=== Raw data ===

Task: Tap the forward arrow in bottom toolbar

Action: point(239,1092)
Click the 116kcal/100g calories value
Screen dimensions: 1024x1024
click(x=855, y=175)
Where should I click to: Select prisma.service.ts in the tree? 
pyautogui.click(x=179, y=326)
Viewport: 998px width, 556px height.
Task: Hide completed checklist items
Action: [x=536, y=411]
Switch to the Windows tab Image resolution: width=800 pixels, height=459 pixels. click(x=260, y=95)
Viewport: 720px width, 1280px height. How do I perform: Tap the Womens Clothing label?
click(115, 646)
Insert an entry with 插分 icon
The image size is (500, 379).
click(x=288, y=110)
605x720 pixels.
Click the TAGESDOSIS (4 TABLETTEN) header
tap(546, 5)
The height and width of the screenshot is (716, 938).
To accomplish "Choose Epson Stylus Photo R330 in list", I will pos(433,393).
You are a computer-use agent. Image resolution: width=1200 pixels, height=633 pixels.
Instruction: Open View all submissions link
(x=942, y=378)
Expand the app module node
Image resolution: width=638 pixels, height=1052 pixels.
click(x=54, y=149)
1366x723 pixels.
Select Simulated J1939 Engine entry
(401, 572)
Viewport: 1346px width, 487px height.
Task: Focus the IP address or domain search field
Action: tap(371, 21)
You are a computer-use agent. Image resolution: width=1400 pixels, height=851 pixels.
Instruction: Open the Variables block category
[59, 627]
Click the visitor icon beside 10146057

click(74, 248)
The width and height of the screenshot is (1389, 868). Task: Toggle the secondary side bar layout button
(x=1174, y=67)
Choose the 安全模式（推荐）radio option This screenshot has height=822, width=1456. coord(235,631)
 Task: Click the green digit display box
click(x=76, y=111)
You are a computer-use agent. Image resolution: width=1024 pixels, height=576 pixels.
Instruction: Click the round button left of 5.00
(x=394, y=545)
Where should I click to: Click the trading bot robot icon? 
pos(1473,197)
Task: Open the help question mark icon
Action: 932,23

===

### What is expected
Copy all of the data above line for line, without changing anything.

### Full answer
Task: Tap the forward arrow in bottom toolbar

Action: point(239,1092)
Click the 116kcal/100g calories value
Screen dimensions: 1024x1024
click(x=855, y=175)
Where should I click to: Select prisma.service.ts in the tree? 
pyautogui.click(x=179, y=326)
Viewport: 998px width, 556px height.
Task: Hide completed checklist items
Action: [x=536, y=411]
Switch to the Windows tab Image resolution: width=800 pixels, height=459 pixels. click(x=260, y=95)
Viewport: 720px width, 1280px height. How do I perform: Tap the Womens Clothing label?
click(115, 646)
Insert an entry with 插分 icon
The image size is (500, 379).
click(x=288, y=110)
605x720 pixels.
Click the TAGESDOSIS (4 TABLETTEN) header
tap(546, 5)
The height and width of the screenshot is (716, 938).
To accomplish "Choose Epson Stylus Photo R330 in list", I will pos(433,393).
You are a computer-use agent. Image resolution: width=1200 pixels, height=633 pixels.
Instruction: Open View all submissions link
(x=942, y=378)
Expand the app module node
Image resolution: width=638 pixels, height=1052 pixels.
click(x=54, y=149)
1366x723 pixels.
Select Simulated J1939 Engine entry
(401, 572)
Viewport: 1346px width, 487px height.
Task: Focus the IP address or domain search field
Action: tap(371, 21)
You are a computer-use agent. Image resolution: width=1400 pixels, height=851 pixels.
Instruction: Open the Variables block category
[59, 627]
Click the visitor icon beside 10146057

click(74, 248)
The width and height of the screenshot is (1389, 868). Task: Toggle the secondary side bar layout button
(x=1174, y=67)
Choose the 安全模式（推荐）radio option This screenshot has height=822, width=1456. coord(235,631)
 Task: Click the green digit display box
click(x=76, y=111)
You are a computer-use agent. Image resolution: width=1024 pixels, height=576 pixels.
Instruction: Click the round button left of 5.00
(x=394, y=545)
Where should I click to: Click the trading bot robot icon? 
pos(1473,197)
Task: Open the help question mark icon
Action: 932,23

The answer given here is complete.